Exercise prompt:
If a line of the records contains the string "dimensions", copy it out.

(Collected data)

··········

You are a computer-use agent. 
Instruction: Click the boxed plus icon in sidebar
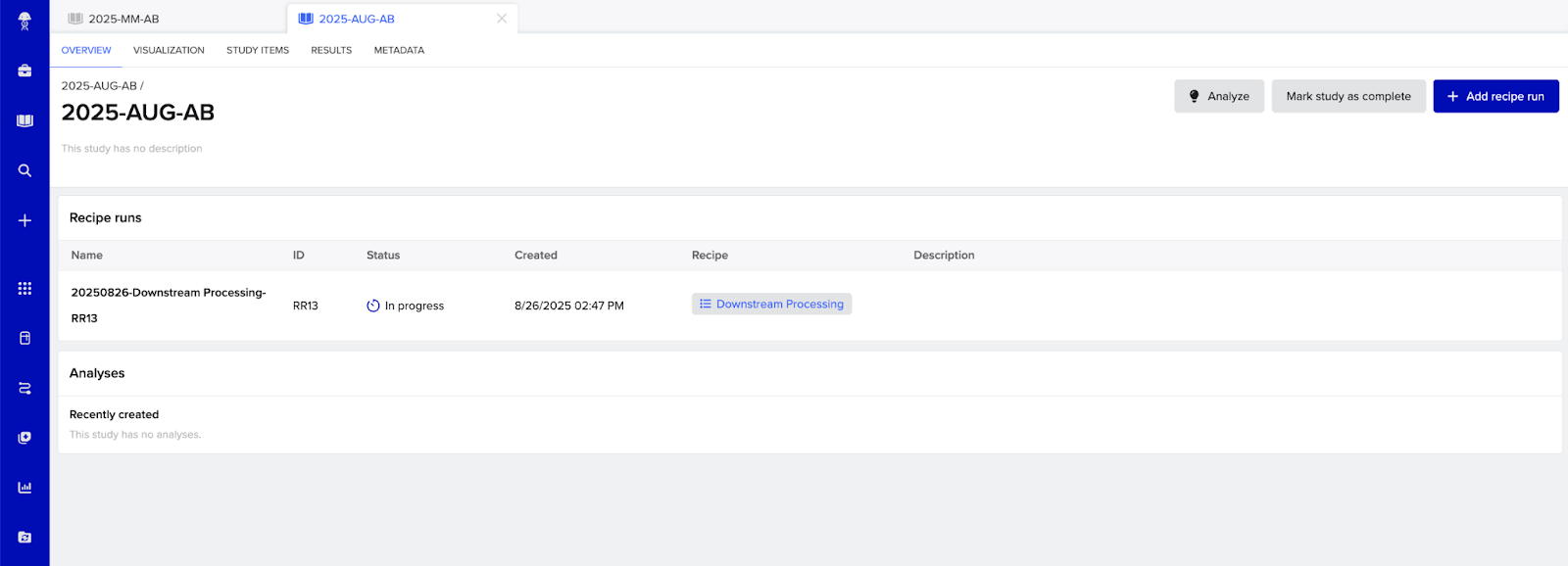point(24,438)
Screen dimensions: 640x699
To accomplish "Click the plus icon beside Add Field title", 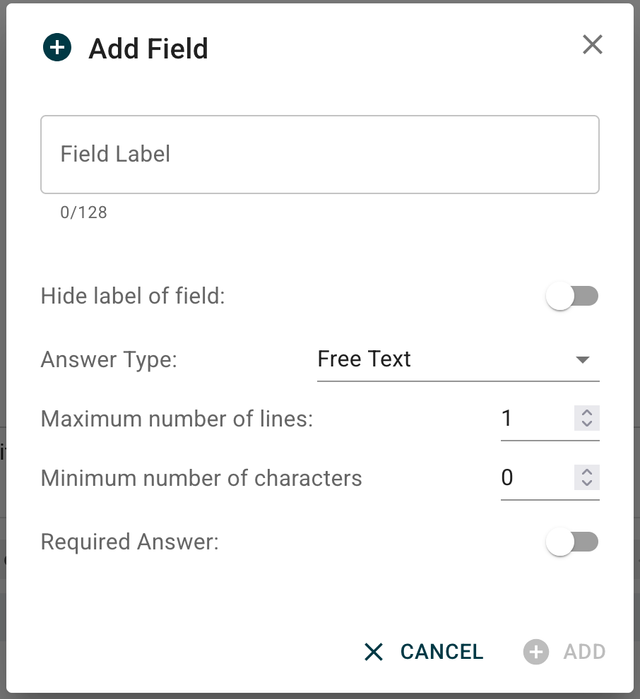I will point(57,47).
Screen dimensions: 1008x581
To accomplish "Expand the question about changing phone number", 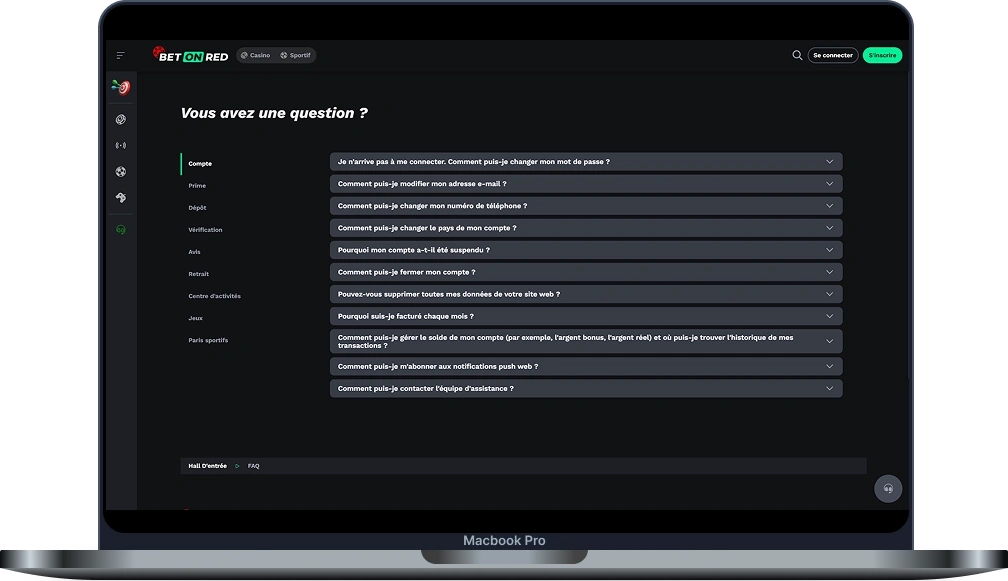I will (x=586, y=205).
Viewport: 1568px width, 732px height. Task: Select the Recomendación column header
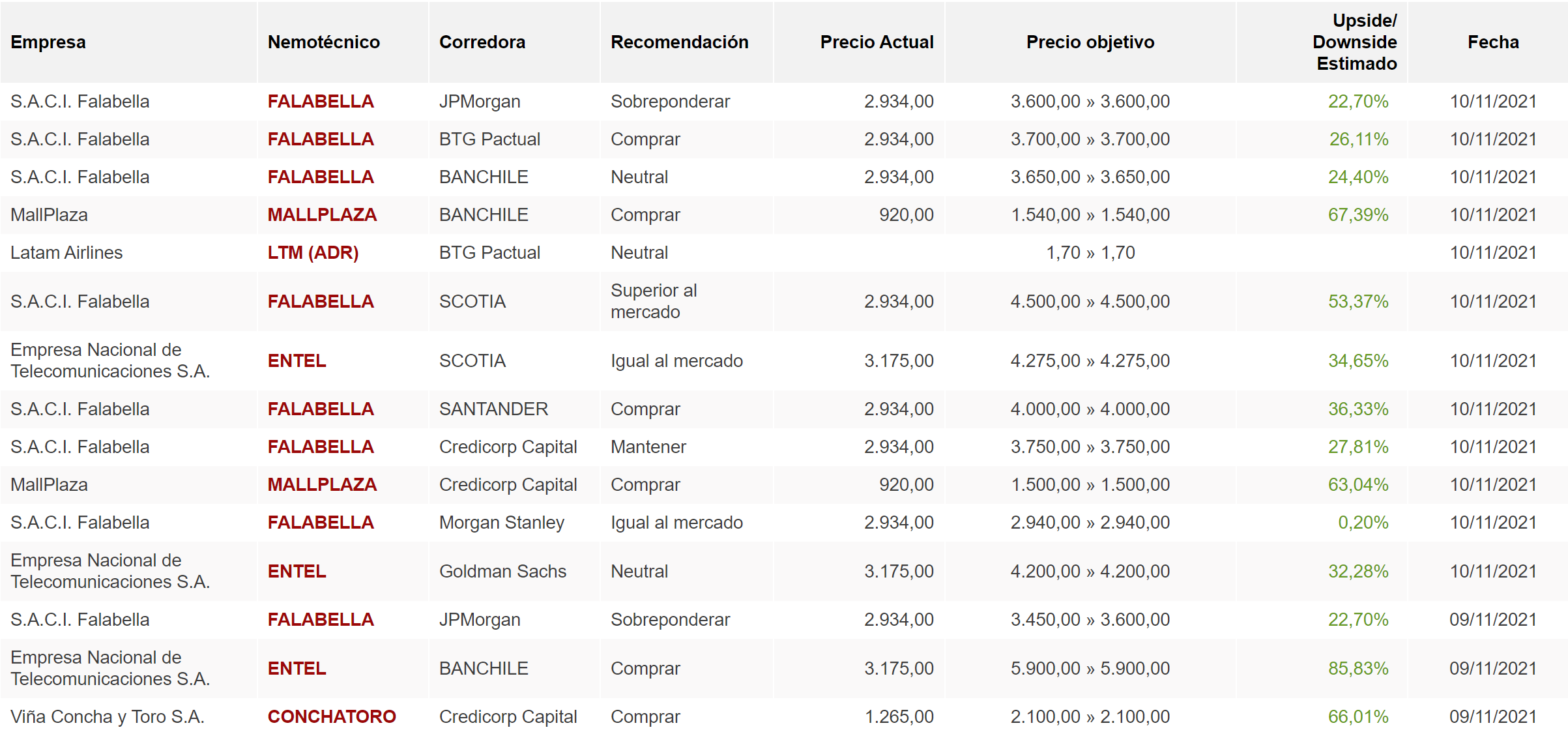click(x=679, y=42)
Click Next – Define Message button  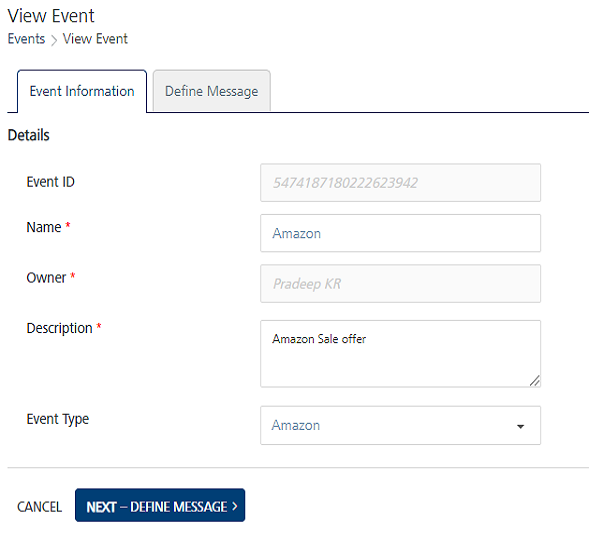pos(160,505)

··········

Response area:
Screen dimensions: 640x699
Screen dimensions: 1008x581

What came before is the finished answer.